There are two ways to use method if introducing new variables:

  1. introduce one new variable only for one equation of the system;
  2. introduce two new variables for both equations of the system.

Example 1. Solve system `{(x/y+y/x=13/6),(x+y=5):}`.

Let `x/y=z` then `y/x=1/z` and first equation can be rewritten as `z+1/z=13/6`. Equivalent to this equation is equation `6z^2+6=13z` or `6z^2-13z+6=0`. Roots of this equation are `z=2/3,z=3/2`.

So, either `x/y=3/2`, i.e. `y=(3x)/2`; or `x/y=3/2`, i.e. `y=(2x)/3`.

Therefore, first equation of the system is equivalent to the set of two equation.

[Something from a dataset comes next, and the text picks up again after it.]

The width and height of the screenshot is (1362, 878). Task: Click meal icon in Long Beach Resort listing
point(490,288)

So, we now need to solve set of systems of equations: `{(y=(3x)/2),(x+y=5):}`, `{(y=(2x)/3),(x+y=5):}`.

These systems can be easily solved using substitution method. Solution of the first system is x=2, y=3. Solution of the second system is x=3, y=2.

Therefore, (2;3) and (3;2) are solutions of initial system.

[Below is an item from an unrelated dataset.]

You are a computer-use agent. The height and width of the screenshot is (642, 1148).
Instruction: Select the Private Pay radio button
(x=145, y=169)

Example 2. Solve system of equations `{(x^2+y^2+x+y=32),(xy+2(x+y)=26):}`.

Let `x+y=u,xy=v`. Then `x^2+y^2=(x+y)^2-2xy=u^2-2v`.

Now, system can be rewritten as `{(u^2-2v+u=32),(v+2u=26):}`.

From second equation `v=26-2u`. Plugging this value into first equation gives `u^2-2(26-2u)+u=32`. This equation can be rewritten as `u^2+5u-84=0`. It has two solutions: `u=-12,u=7`.

Now, use expression `v=26-2u`.

If u=-12 then `v=26-2*(-12)=50`.

If u=7 then `v=26-2*7=12`.

Now let's return to old variables: we obtain set of systems `{(x+y=-12),(xy=50):},{(x+y=7),(xy=12):}`.

These systems can be easily solved with substitution method (for example, expressing from first equation y in terms of x). First system doesn't have solutions. Second system has two solutions: (3;4) and (4;3). They are also solutions of the initial system.